Top of RECORD SET

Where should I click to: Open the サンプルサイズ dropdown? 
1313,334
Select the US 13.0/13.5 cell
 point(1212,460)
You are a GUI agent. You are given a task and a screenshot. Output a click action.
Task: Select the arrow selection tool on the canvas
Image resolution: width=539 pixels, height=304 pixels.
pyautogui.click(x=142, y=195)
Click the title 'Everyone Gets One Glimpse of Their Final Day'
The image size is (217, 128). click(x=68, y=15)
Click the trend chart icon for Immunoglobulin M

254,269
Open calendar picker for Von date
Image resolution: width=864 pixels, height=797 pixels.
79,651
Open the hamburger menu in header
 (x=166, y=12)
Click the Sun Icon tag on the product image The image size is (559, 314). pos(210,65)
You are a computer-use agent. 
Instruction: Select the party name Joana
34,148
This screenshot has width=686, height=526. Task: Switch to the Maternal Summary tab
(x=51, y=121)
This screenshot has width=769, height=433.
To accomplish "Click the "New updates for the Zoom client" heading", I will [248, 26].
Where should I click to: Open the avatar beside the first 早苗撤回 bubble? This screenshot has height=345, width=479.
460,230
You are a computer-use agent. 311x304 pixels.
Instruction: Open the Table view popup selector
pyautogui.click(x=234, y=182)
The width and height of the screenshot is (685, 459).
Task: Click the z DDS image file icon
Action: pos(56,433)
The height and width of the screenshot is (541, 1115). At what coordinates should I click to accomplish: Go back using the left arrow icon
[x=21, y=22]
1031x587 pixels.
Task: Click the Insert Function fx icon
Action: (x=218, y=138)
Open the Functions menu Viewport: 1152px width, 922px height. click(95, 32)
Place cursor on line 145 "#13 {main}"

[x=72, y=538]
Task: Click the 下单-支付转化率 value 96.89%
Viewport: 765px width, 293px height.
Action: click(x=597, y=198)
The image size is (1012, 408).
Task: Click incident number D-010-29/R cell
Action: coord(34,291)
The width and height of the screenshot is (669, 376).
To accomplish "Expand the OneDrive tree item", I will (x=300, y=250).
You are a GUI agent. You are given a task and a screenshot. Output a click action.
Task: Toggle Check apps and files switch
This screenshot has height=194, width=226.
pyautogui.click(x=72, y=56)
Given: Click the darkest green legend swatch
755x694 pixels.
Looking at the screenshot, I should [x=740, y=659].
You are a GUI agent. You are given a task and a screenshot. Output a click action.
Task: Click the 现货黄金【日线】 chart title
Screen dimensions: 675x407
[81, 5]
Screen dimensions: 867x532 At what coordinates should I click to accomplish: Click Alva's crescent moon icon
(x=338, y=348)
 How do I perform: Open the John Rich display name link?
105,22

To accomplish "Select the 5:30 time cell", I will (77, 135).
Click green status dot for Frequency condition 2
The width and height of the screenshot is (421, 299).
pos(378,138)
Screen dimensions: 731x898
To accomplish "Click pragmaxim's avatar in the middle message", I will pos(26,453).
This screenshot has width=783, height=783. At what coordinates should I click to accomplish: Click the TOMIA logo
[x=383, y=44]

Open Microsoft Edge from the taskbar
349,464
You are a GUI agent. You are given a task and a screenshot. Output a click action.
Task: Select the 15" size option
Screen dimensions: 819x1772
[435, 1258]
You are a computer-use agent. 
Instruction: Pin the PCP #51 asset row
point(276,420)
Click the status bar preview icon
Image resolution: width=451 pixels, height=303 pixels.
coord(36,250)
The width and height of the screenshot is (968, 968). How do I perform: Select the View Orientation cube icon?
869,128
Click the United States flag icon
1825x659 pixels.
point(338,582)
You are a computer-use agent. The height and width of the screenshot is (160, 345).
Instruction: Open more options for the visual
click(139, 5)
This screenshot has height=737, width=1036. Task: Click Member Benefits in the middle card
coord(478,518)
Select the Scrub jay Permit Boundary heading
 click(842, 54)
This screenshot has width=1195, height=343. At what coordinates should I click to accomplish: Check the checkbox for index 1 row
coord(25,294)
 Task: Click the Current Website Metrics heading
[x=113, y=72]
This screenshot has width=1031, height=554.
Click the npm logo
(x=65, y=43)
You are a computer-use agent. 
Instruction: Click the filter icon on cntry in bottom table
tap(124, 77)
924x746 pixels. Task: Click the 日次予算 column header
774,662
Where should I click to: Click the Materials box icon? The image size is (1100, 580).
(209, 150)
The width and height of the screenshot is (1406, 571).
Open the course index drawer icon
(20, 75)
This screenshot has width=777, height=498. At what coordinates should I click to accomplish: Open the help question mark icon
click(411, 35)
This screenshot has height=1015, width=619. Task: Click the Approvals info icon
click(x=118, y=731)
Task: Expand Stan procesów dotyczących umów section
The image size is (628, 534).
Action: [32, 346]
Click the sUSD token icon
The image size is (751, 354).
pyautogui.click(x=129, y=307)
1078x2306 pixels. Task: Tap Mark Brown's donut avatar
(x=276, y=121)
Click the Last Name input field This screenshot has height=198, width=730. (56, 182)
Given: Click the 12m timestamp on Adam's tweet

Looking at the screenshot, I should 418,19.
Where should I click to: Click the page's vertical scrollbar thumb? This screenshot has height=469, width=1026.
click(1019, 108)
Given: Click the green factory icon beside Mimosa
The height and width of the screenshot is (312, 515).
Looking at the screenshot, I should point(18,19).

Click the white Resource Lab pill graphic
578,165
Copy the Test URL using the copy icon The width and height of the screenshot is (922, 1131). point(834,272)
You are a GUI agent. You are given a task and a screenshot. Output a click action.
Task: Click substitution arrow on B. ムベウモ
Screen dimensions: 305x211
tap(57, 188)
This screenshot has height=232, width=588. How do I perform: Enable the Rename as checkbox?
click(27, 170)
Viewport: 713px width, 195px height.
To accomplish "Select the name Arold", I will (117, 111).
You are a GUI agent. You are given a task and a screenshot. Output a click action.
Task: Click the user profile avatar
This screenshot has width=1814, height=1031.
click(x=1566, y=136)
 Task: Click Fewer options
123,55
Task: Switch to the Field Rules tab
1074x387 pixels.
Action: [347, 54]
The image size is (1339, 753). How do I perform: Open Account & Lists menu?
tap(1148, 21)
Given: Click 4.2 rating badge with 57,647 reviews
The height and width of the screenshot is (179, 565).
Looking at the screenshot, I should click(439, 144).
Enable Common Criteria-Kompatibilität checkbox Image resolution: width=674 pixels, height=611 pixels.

Bottom of RECORD SET

### WHAT TO WORK ON
Make an exact copy of every line in the data.

### RESPONSE FOR THIS EXERCISE
Where should I click to: Open the サンプルサイズ dropdown? 
1313,334
Select the US 13.0/13.5 cell
 point(1212,460)
You are a GUI agent. You are given a task and a screenshot. Output a click action.
Task: Select the arrow selection tool on the canvas
Image resolution: width=539 pixels, height=304 pixels.
pyautogui.click(x=142, y=195)
Click the title 'Everyone Gets One Glimpse of Their Final Day'
The image size is (217, 128). click(x=68, y=15)
Click the trend chart icon for Immunoglobulin M

254,269
Open calendar picker for Von date
Image resolution: width=864 pixels, height=797 pixels.
79,651
Open the hamburger menu in header
 (x=166, y=12)
Click the Sun Icon tag on the product image The image size is (559, 314). pos(210,65)
You are a computer-use agent. 
Instruction: Select the party name Joana
34,148
This screenshot has width=686, height=526. Task: Switch to the Maternal Summary tab
(x=51, y=121)
This screenshot has width=769, height=433.
To accomplish "Click the "New updates for the Zoom client" heading", I will [248, 26].
Where should I click to: Open the avatar beside the first 早苗撤回 bubble? This screenshot has height=345, width=479.
460,230
You are a computer-use agent. 311x304 pixels.
Instruction: Open the Table view popup selector
pyautogui.click(x=234, y=182)
The width and height of the screenshot is (685, 459).
Task: Click the z DDS image file icon
Action: pos(56,433)
The height and width of the screenshot is (541, 1115). At what coordinates should I click to accomplish: Go back using the left arrow icon
[x=21, y=22]
1031x587 pixels.
Task: Click the Insert Function fx icon
Action: (x=218, y=138)
Open the Functions menu Viewport: 1152px width, 922px height. click(95, 32)
Place cursor on line 145 "#13 {main}"

[x=72, y=538]
Task: Click the 下单-支付转化率 value 96.89%
Viewport: 765px width, 293px height.
Action: click(x=597, y=198)
The image size is (1012, 408).
Task: Click incident number D-010-29/R cell
Action: coord(34,291)
The width and height of the screenshot is (669, 376).
To accomplish "Expand the OneDrive tree item", I will (x=300, y=250).
You are a GUI agent. You are given a task and a screenshot. Output a click action.
Task: Toggle Check apps and files switch
This screenshot has height=194, width=226.
pyautogui.click(x=72, y=56)
Given: Click the darkest green legend swatch
755x694 pixels.
Looking at the screenshot, I should [x=740, y=659].
You are a GUI agent. You are given a task and a screenshot. Output a click action.
Task: Click the 现货黄金【日线】 chart title
Screen dimensions: 675x407
[81, 5]
Screen dimensions: 867x532 At what coordinates should I click to accomplish: Click Alva's crescent moon icon
(x=338, y=348)
 How do I perform: Open the John Rich display name link?
105,22

To accomplish "Select the 5:30 time cell", I will (77, 135).
Click green status dot for Frequency condition 2
The width and height of the screenshot is (421, 299).
pos(378,138)
Screen dimensions: 731x898
To accomplish "Click pragmaxim's avatar in the middle message", I will pos(26,453).
This screenshot has width=783, height=783. At what coordinates should I click to accomplish: Click the TOMIA logo
[x=383, y=44]

Open Microsoft Edge from the taskbar
349,464
You are a GUI agent. You are given a task and a screenshot. Output a click action.
Task: Select the 15" size option
Screen dimensions: 819x1772
[435, 1258]
You are a computer-use agent. 
Instruction: Pin the PCP #51 asset row
point(276,420)
Click the status bar preview icon
Image resolution: width=451 pixels, height=303 pixels.
coord(36,250)
The width and height of the screenshot is (968, 968). How do I perform: Select the View Orientation cube icon?
869,128
Click the United States flag icon
1825x659 pixels.
point(338,582)
You are a computer-use agent. The height and width of the screenshot is (160, 345).
Instruction: Open more options for the visual
click(139, 5)
This screenshot has height=737, width=1036. Task: Click Member Benefits in the middle card
coord(478,518)
Select the Scrub jay Permit Boundary heading
 click(842, 54)
This screenshot has width=1195, height=343. At what coordinates should I click to accomplish: Check the checkbox for index 1 row
coord(25,294)
 Task: Click the Current Website Metrics heading
[x=113, y=72]
This screenshot has width=1031, height=554.
Click the npm logo
(x=65, y=43)
You are a computer-use agent. 
Instruction: Click the filter icon on cntry in bottom table
tap(124, 77)
924x746 pixels. Task: Click the 日次予算 column header
774,662
Where should I click to: Click the Materials box icon? The image size is (1100, 580).
(209, 150)
The width and height of the screenshot is (1406, 571).
Open the course index drawer icon
(20, 75)
This screenshot has width=777, height=498. At what coordinates should I click to accomplish: Open the help question mark icon
click(411, 35)
This screenshot has height=1015, width=619. Task: Click the Approvals info icon
click(x=118, y=731)
Task: Expand Stan procesów dotyczących umów section
The image size is (628, 534).
Action: [32, 346]
Click the sUSD token icon
The image size is (751, 354).
pyautogui.click(x=129, y=307)
1078x2306 pixels. Task: Tap Mark Brown's donut avatar
(x=276, y=121)
Click the Last Name input field This screenshot has height=198, width=730. (56, 182)
Given: Click the 12m timestamp on Adam's tweet

Looking at the screenshot, I should 418,19.
Where should I click to: Click the page's vertical scrollbar thumb? This screenshot has height=469, width=1026.
click(1019, 108)
Given: Click the green factory icon beside Mimosa
The height and width of the screenshot is (312, 515).
Looking at the screenshot, I should point(18,19).

Click the white Resource Lab pill graphic
578,165
Copy the Test URL using the copy icon The width and height of the screenshot is (922, 1131). point(834,272)
You are a GUI agent. You are given a task and a screenshot. Output a click action.
Task: Click substitution arrow on B. ムベウモ
Screen dimensions: 305x211
tap(57, 188)
This screenshot has height=232, width=588. How do I perform: Enable the Rename as checkbox?
click(27, 170)
Viewport: 713px width, 195px height.
To accomplish "Select the name Arold", I will (117, 111).
You are a GUI agent. You are given a task and a screenshot. Output a click action.
Task: Click the user profile avatar
This screenshot has width=1814, height=1031.
click(x=1566, y=136)
 Task: Click Fewer options
123,55
Task: Switch to the Field Rules tab
1074x387 pixels.
Action: [347, 54]
The image size is (1339, 753). How do I perform: Open Account & Lists menu?
tap(1148, 21)
Given: Click 4.2 rating badge with 57,647 reviews
The height and width of the screenshot is (179, 565).
Looking at the screenshot, I should click(439, 144).
Enable Common Criteria-Kompatibilität checkbox Image resolution: width=674 pixels, height=611 pixels.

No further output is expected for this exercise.